McClay also came away impressed with what she saw, especially in the cultivation center. “You think of growing, and greenhouses, and farms, but this was very sterile," she said. "There were eight different grow rooms and rack after rack of shelving, and they move on a track in the ceiling so that people can get between them, and there are hundreds and hundreds of plants.”
McClay said she learned about patients who purchase lozenges for their medical conditions and then follow recipes to melt the edibles into fat so it can be incorporated into a food product. She said she would like to explore offering courses at the culinary academy to “teach people how to manage this and work with it so that it’s flavorful and tasty, and not medicinal tasting.” The academy could also educate students on how to create edibles for patients and also prepare students for work in research and development designed to bring out the best in cannabis, both medicinally and flavor-wise.
“With baked goods you can mask a lot of that medicinal taste with chocolate and sugar and caramel, or with strong, flavorful ingredients,” McClay said. “I also understand from the research that if you’re not knowledgeable about cannabis you could destroy the properties by not cooking it properly or by overcooking it. You would not want to waste what is a pretty expensive ingredient.”

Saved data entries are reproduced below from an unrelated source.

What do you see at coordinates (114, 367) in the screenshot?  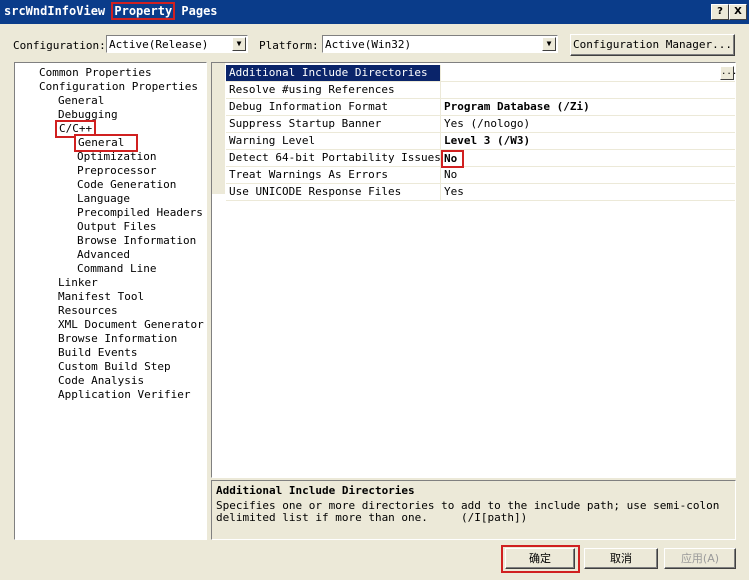 I see `tree-item: Custom Build Step` at bounding box center [114, 367].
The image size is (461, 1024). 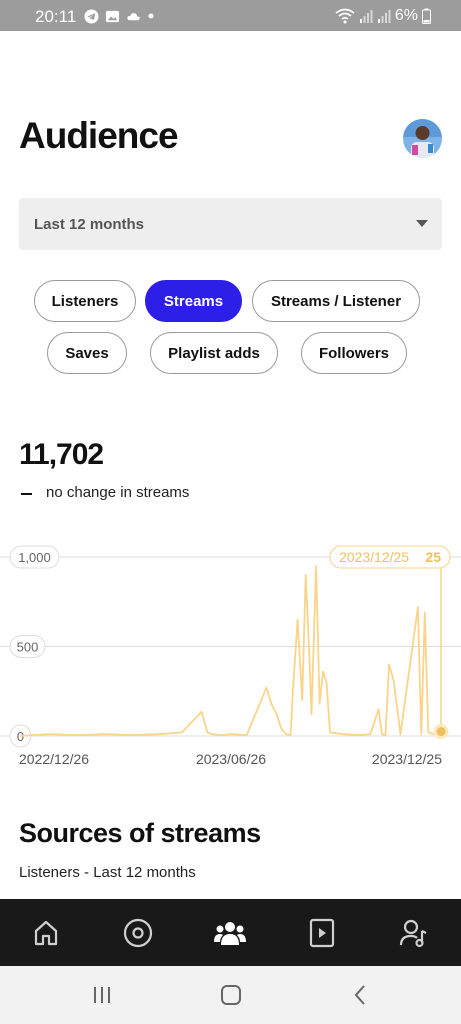 What do you see at coordinates (26, 494) in the screenshot?
I see `no-change-indicator` at bounding box center [26, 494].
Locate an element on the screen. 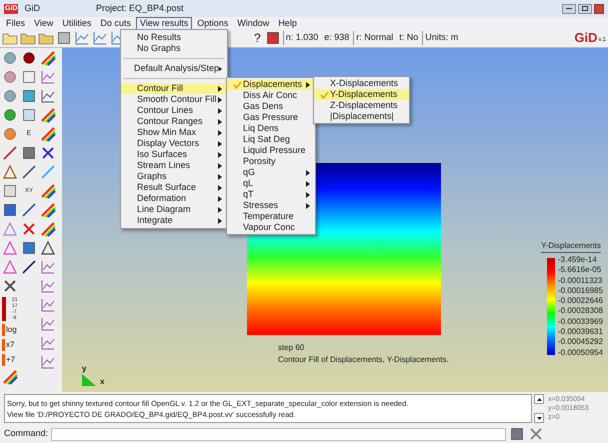  menu-item: Iso Surfaces is located at coordinates (174, 154).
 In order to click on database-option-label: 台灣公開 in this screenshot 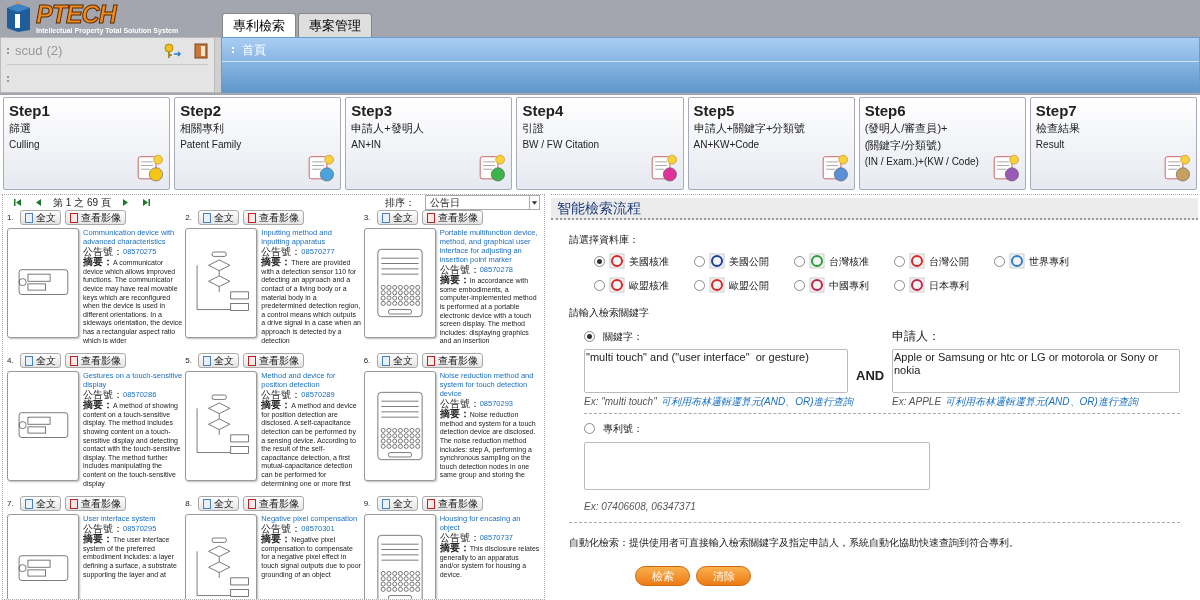, I will do `click(949, 261)`.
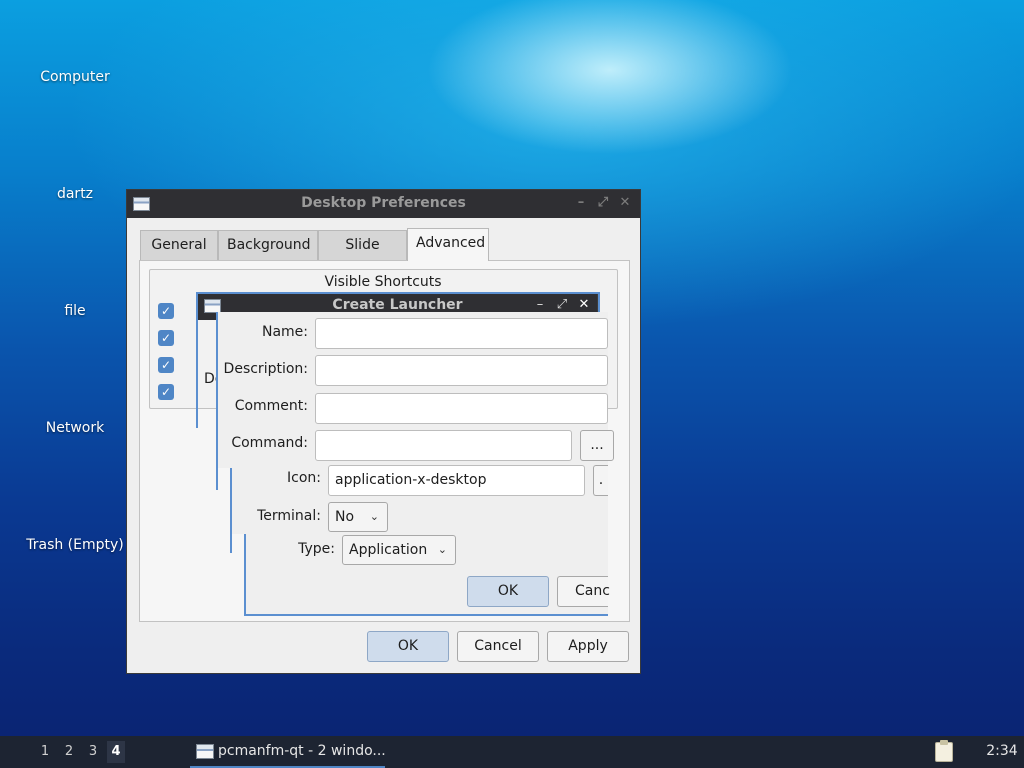  I want to click on terminal-select-value: No, so click(345, 517).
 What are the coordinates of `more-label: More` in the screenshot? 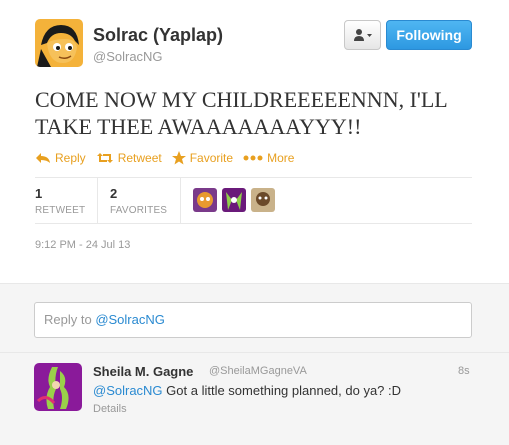 It's located at (281, 158).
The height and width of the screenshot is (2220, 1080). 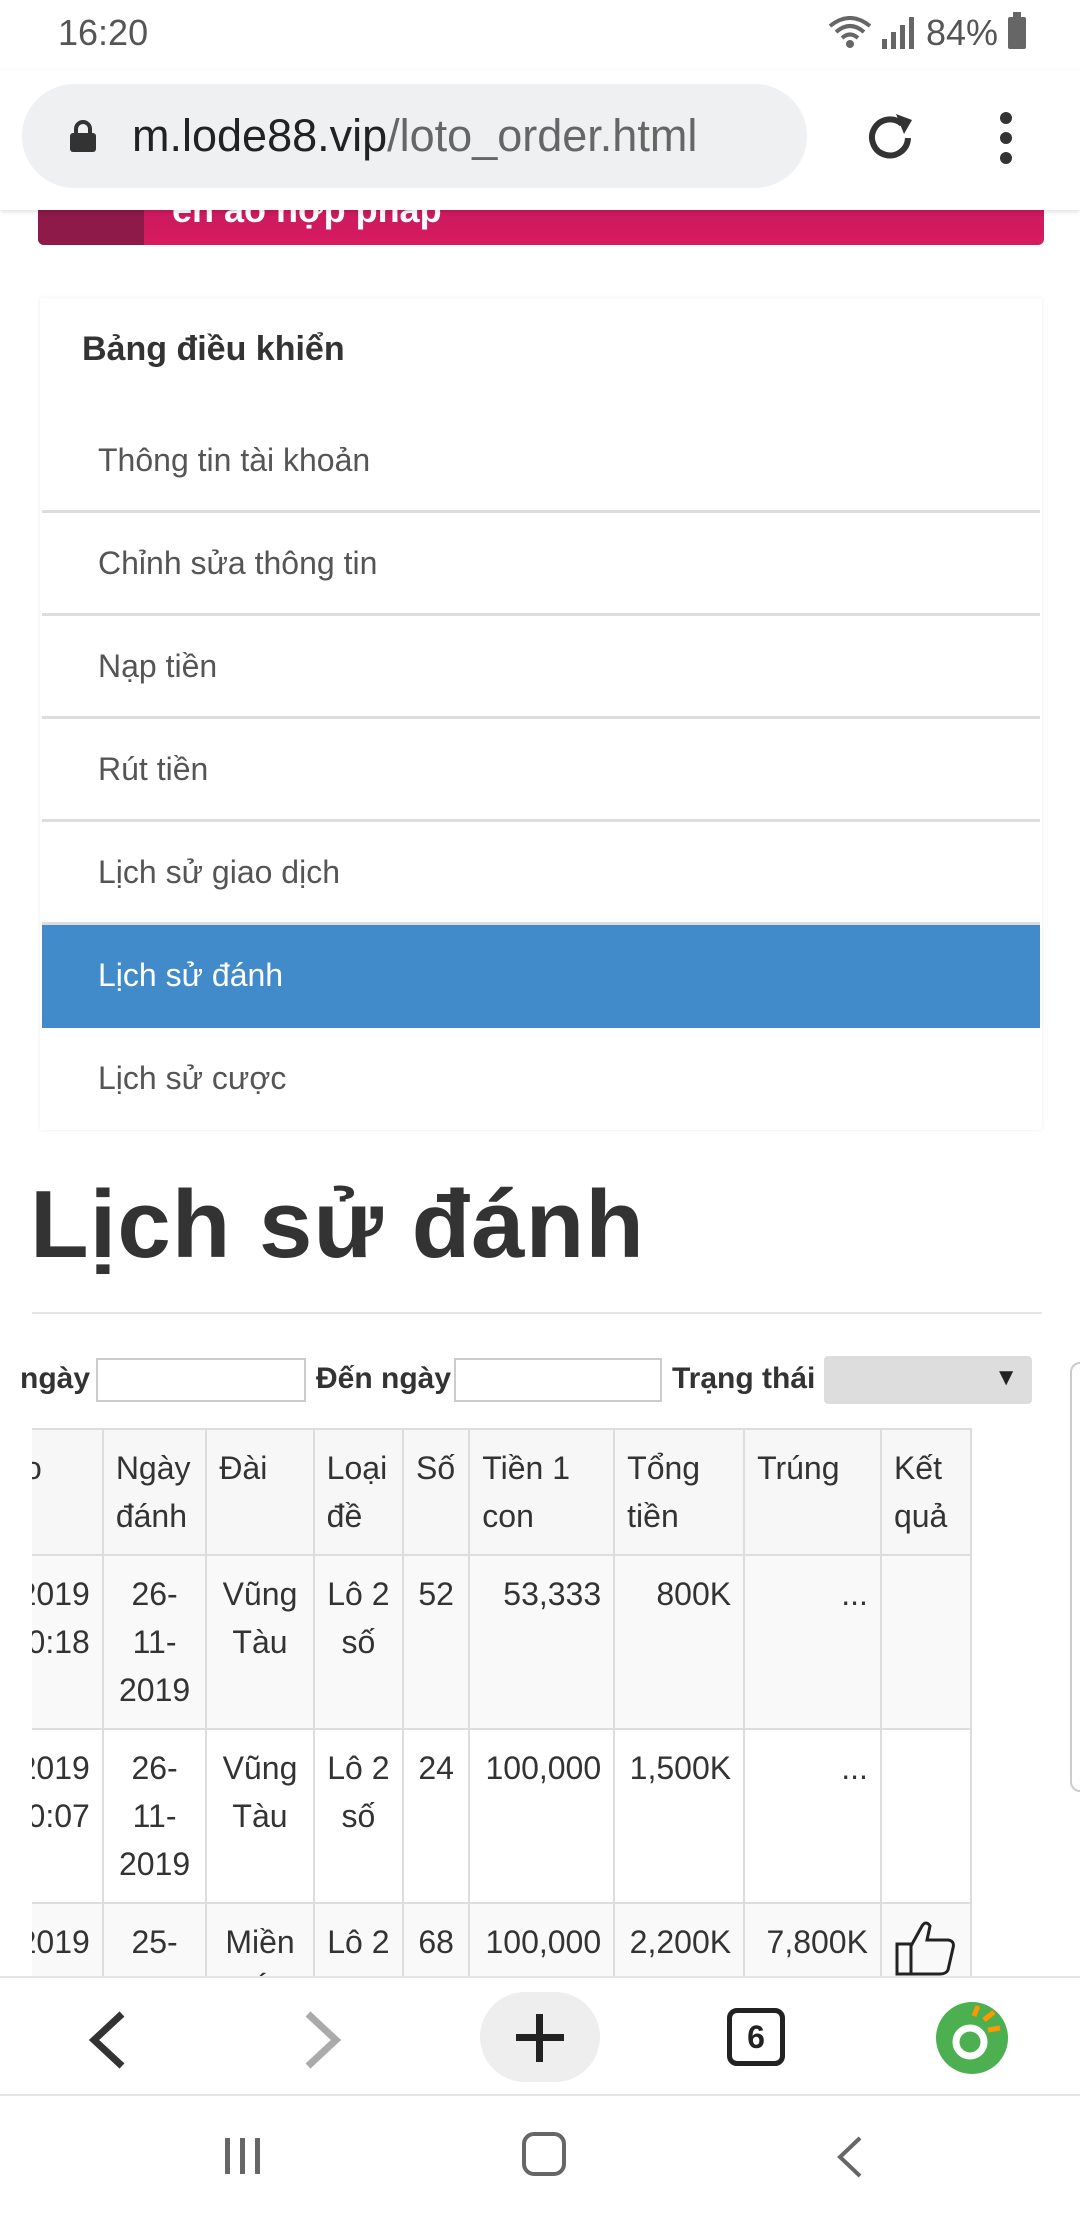 What do you see at coordinates (849, 2157) in the screenshot?
I see `system-back-icon` at bounding box center [849, 2157].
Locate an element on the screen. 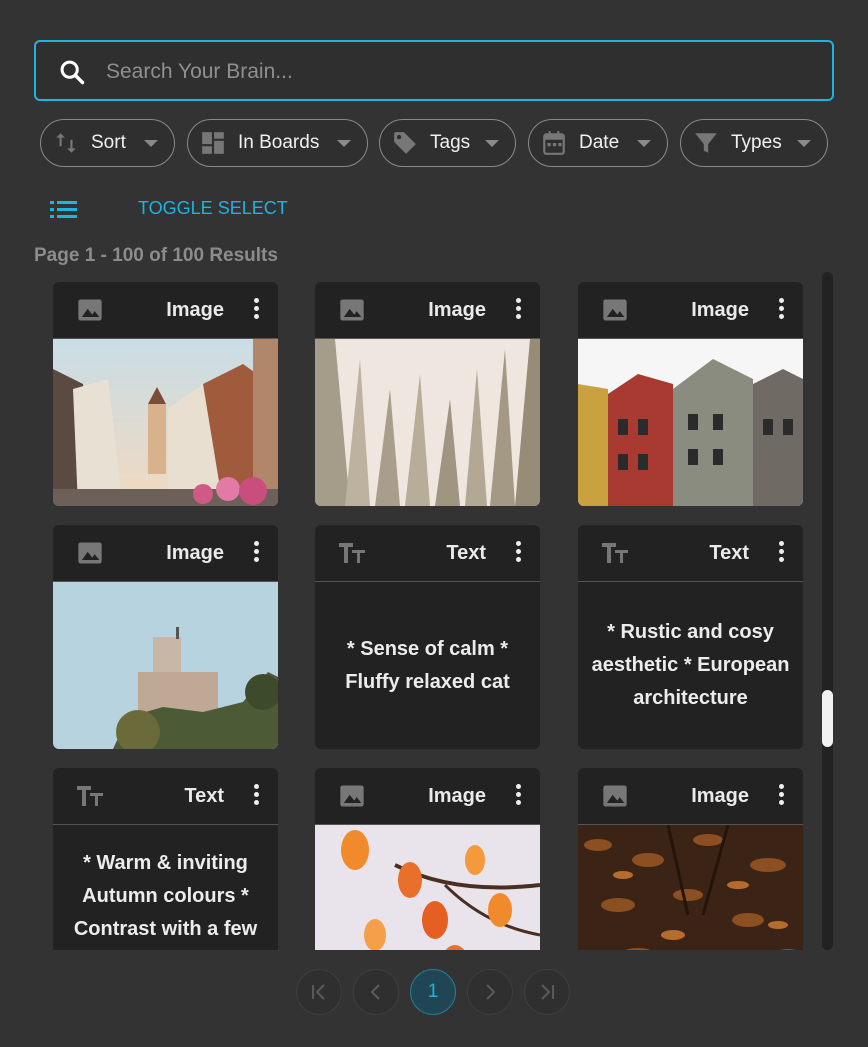  last-page-button is located at coordinates (547, 992).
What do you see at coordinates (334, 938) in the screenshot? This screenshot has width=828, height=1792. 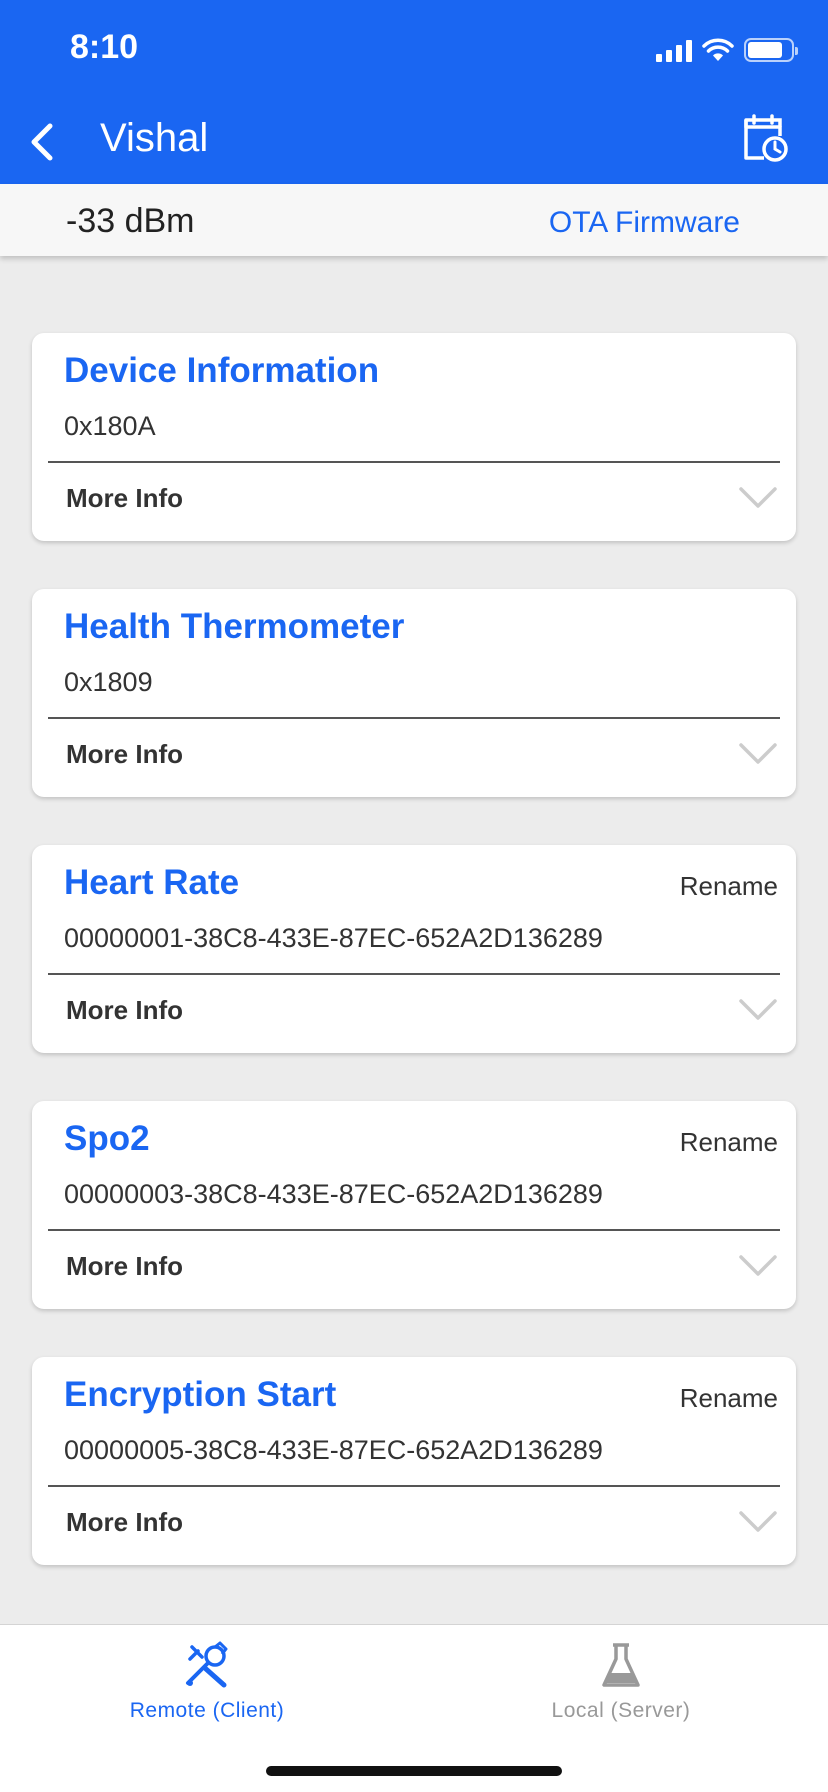 I see `service-uuid: 00000001-38C8-433E-87EC-652A2D136289` at bounding box center [334, 938].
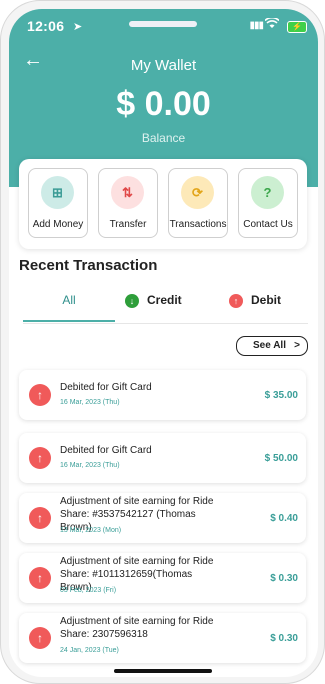 This screenshot has width=325, height=684. I want to click on tab-label: Debit, so click(266, 300).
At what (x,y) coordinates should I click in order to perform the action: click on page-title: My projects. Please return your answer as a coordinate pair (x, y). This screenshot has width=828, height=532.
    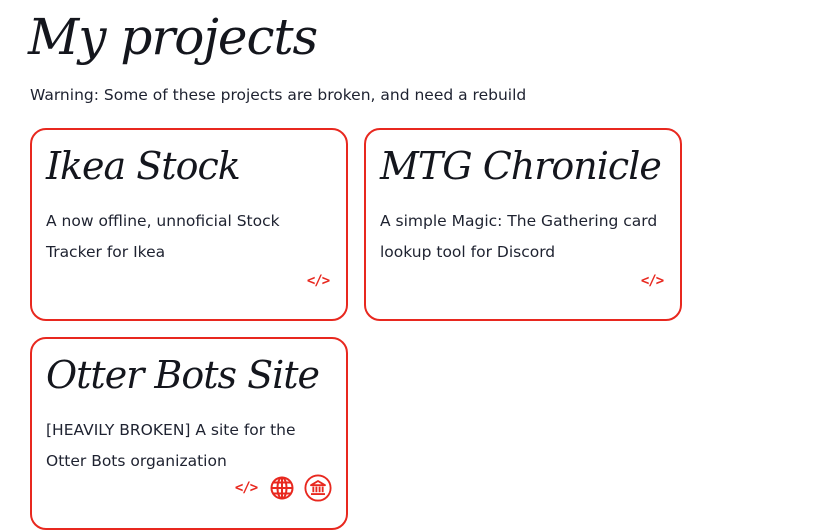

McClay said students likely would be taught about medical-marijuana products and the research and development of those products first, and then if the state legalizes it for recreational use, they could learn about the commercial use of marijuana. “It will be like a new frontier, with all sorts of trial and error,” she said. “But lots of products come out of trial and error and it can be very rewarding working with a new ingredient in the kitchen.”